__Directive A__
Quote the passage on Bulk Parcel Return Service costs and pricing word for word, starting at "The value of the BPRS service is even" and ending at "unsuccessful sales transaction.".
__Directive B__
Write the next few paragraphs of the Bulk Parcel Return Service pricing passage, picking up after its final sentence.

__Provided passage__
Table 2 shows FY 2000 unit costs for BPRS, using the method described above and the personnel and non-personnel cost level factors developed in Exhibits 1-4. The calculations underlying this table are shown in more detail in Exhibit 5.

Table 2. FY 2000 BPRS Unit Costs
Cost Components / Unit Costs
(cents)
Collection / 4.6
Mail Processing / 63.8
Transportation / 35.9
Delivery / 2.6
Postage Due / 4.3
Total / 111.2


III. COST COVERAGE/PRICING

I have reviewed Docket No. MC97-4 which created the Bulk Parcel Return Service (BPRS) in relation to the policies of Title 39 and the nine factors stated in Section 3622(b). When originally established, the coverage for BPRS was set at 156%. Under the 1998 BPRS cost study (as revised), the actual coverage is 168%. The application of the Title 39 policies and the nine factors show that the current cost coverage for the BPRS of 168% is too high. The cost coverage should be 135% which is the coverage applied to Standard A Regular mail. My analysis supporting these conclusions is set forth below.

The first factor of “fairness and equity” is the foundation on which all the other factors are based, and provides the basis for balancing the other factors. §3622(b)(1). The current BPRS coverage of 168% contradicts the first factor. The 168% coverage is overstated in relation to this type of mail (Standard A regular) and to other similar return services, i.e. Bound Printed Matter. In addition, the Postal Service’s “approach” to the BPRS cost study was to “make assumptions that will avoid underestimating costs.” BPRS Cost Study, pp. 4, 5. The Postal Service’s assumption of costs at their upper bounds should lead to cost coverage at its lower bounds in order to maintain a fair and equitable schedule.

The “value of the service” in factor 2 looks at the inherent worth of the service provided to the sender and recipient. §3622(b)(2). The value of the BPRS service is much lower than the current cost coverage. Parcels returned under BPRS are Standard A

Regular mail which has a coverage of 135%. As Standard A Regular mail, BPRS parcels receive low priority in terms of transportation and processing; only ground transportation is used; and the parcels are returned to designated postal facilities for pickup by the mailer at a predetermined frequency specified by the Postal Service or delivered by the Postal Service in a bulk manner and frequency specified by the Postal Service.

Other similar return services, such as Bound Printed Matter, have much lower cost coverages. Bound Printed Matter has a coverage of 136%. In R97-1, the Commission noted that the coverage proposed by the Postal Service for Standard A Regular was similar to Bound Printed Matter which it described as “another subclass used for bulk national mailings of (among other things) advertising materials.” R97-1, p. 434. In fact, Bound Printed Matter provides a greater value in that the Postal Service delivers Bound Printed Matter returns to the company; by comparison, half of the BPRS users pick up their BPRS returns.

The value of the BPRS service is even lower than the value of the outgoing parcel under Standard A Regular mail at 135%. The “value” of the service on the outgoing Standard A leg is at its highest because, at that time, the parcel represents the delivery of the merchandise to the customer closing a sale. By comparison, on its return BPRS leg, the “value” of the service is the by-product of an unsuccessful sales transaction.

__Dataset records__
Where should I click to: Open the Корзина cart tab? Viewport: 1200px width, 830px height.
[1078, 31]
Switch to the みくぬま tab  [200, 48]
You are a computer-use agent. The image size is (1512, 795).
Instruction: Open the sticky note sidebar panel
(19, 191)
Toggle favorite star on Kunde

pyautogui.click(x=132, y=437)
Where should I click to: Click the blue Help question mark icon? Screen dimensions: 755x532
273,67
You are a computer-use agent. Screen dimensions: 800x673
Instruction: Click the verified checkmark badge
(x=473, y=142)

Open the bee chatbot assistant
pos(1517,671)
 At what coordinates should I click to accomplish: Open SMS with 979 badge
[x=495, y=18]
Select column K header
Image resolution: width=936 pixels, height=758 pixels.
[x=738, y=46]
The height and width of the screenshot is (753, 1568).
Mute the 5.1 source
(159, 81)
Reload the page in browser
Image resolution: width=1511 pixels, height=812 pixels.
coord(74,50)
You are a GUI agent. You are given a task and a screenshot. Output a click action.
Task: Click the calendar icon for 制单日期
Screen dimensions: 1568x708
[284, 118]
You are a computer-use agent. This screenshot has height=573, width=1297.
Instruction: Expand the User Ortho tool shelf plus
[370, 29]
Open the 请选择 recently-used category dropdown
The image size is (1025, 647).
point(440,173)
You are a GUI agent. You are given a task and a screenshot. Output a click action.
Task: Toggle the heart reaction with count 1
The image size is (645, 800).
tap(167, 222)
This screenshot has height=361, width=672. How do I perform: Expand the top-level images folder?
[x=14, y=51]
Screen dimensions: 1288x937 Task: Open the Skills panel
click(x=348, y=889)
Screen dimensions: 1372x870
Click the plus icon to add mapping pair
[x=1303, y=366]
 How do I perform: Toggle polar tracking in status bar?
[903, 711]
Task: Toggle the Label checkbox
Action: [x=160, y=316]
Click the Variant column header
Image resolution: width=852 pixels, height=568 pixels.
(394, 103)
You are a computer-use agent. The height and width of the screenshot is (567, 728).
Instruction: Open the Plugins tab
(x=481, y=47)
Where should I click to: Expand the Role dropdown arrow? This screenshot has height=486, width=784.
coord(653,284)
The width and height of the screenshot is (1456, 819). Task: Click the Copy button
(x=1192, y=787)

__Task result A__
The value of the BPRS service is even lower than the value of the outgoing parcel under Standard A Regular mail at 135%. The “value” of the service on the outgoing Standard A leg is at its highest because, at that time, the parcel represents the delivery of the merchandise to the customer closing a sale. By comparison, on its return BPRS leg, the “value” of the service is the by-product of an unsuccessful sales transaction.

__Task result B__
The difference in the value of the service for the outgoing and return legs is further shown by the experience of Cosmetique, a member of the Continuity Shippers Association and a BPRS mailer. Cosmetique tracks its BPRS returns according to whether the customer will continue their membership and receive the next shipment, or whether the customer cancels their membership (and there is no next shipment and thus no potential next sale). Cosmetique’s data from mid-1997 through mid-1999 shows that in 73% of the returns, the customer cancels their membership; conversely, in only 27% of the returns does the customer continue their membership. In short, 75 percent of the time, the BPRS return marks the conclusion of a business relationship.

I have also reviewed data from Cosmetique for the years 1997, 1998 and 1999 (through November) showing the number of opened versus unopened BPRS returns Cosmetique received. The percentage of opened versus unopened BPRS returns for each year is shown below:

Opened Unopened

1997 56.0% 44.0%

1998 54.4% 45.6%

1999 (Nov) 53.6% 46.4%

The data shows that neither the establishment of BPRS, nor the recent minor modification to BPRS to include opened returns, affected the Postal Service’s actual handling of opened returns. The Postal Service always returned the parcels even if they were opened. The modification only codified the Postal Service’s pre-existing practice. Moreover, the value of the service to the mailer is the same whether the return has been opened or unopened. Cosmetique has informed me that it processes unopened and opened returns in the same manner. The value of the BPRS service has not increased as a result of the recent minor modification.

Although a company may be able to reuse product that has been returned, the company incurs additional costs beyond the BPRS fee in order to do so, such as processing the returns, and restocking the product. Opened returns require greater scrutiny than unopened returns before the merchandise can be reused. There is also return product that cannot be reused and must be scrapped.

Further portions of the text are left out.